William Gleason, a star in world of aikido, demonstrates art to newcomers Thursday
In cities notable for pop culture geekery and technological nerdery, it might not be known a superstar in the world of aikido is among us: William Gleason, 71, a seventh-degree black belt who began studying the martial art in 1970 at the world headquarters in Japan, is a twice-published author on the topic and runs five studios from the Midwest to Somerville.
Gleason will be giving a demonstration of aikido Thursday, taking questions and offering beer, sake, and snacks to start off a week of free beginner classes for anyone 15 and up.
While the concept of “celebrity” probably doesn’t fly in a martial art whose name translates as “the way of harmonious spirit” or “the way of unifying life energy,” Gleason is the real deal.

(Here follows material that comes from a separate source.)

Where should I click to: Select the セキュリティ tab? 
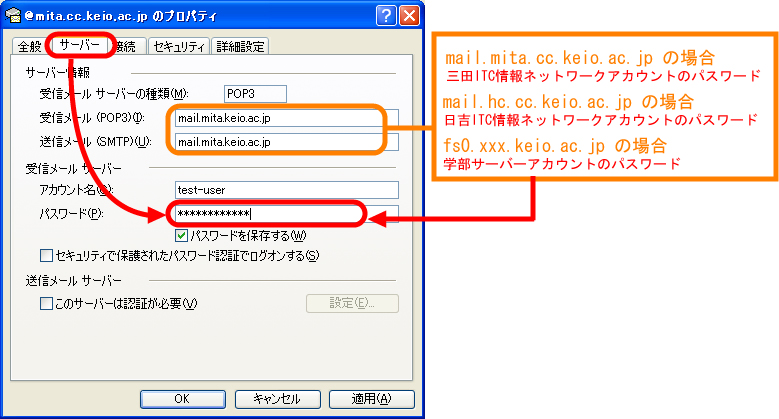[x=179, y=47]
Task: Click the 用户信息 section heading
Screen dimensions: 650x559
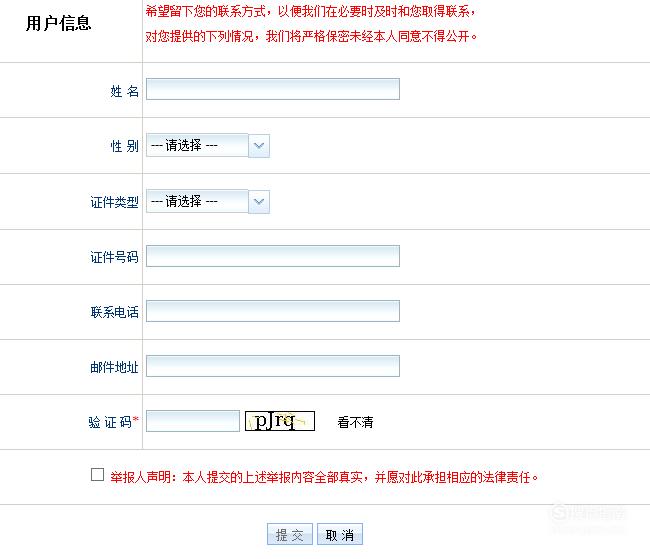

Not many westerners have so high a rank in aikido, or as high a sense of mission when it comes to giving practitioners a sense of the solemnity of the art.
“Unfortunately, Aikido today has lost its origin,” he told interviewer Pasquale Robustini. “Aikido was once a formidable martial art, yet today it receives little respect as a self-defense art from serious martial artists of other disciplines.”
That means people signing on at his nonprofit Shobu Aikido in Somerville won’t just learn to fight, but will get the spiritual underpinnings as well – the unified “Aiki” that underlies the physical and makes the self-defense part possible. The studio’s definition:
Aikido is a martial art without competition. The harmonious and natural structure of aikido allows full contact and full speed training with very little risk of injury. The art of aikido unifies offense and defense and teaches the art of remaining neutral and balanced between the two. Based on the battlefield martial arts of Japan, aikido utilizes all methods of barehanded training as well as short staff and sword.
The short, free demonstration is at 8 p.m. Thursday at Shobu Aikido, 34 Allen St., near Union Square, Somerville. Doors are at 7:30 p.m.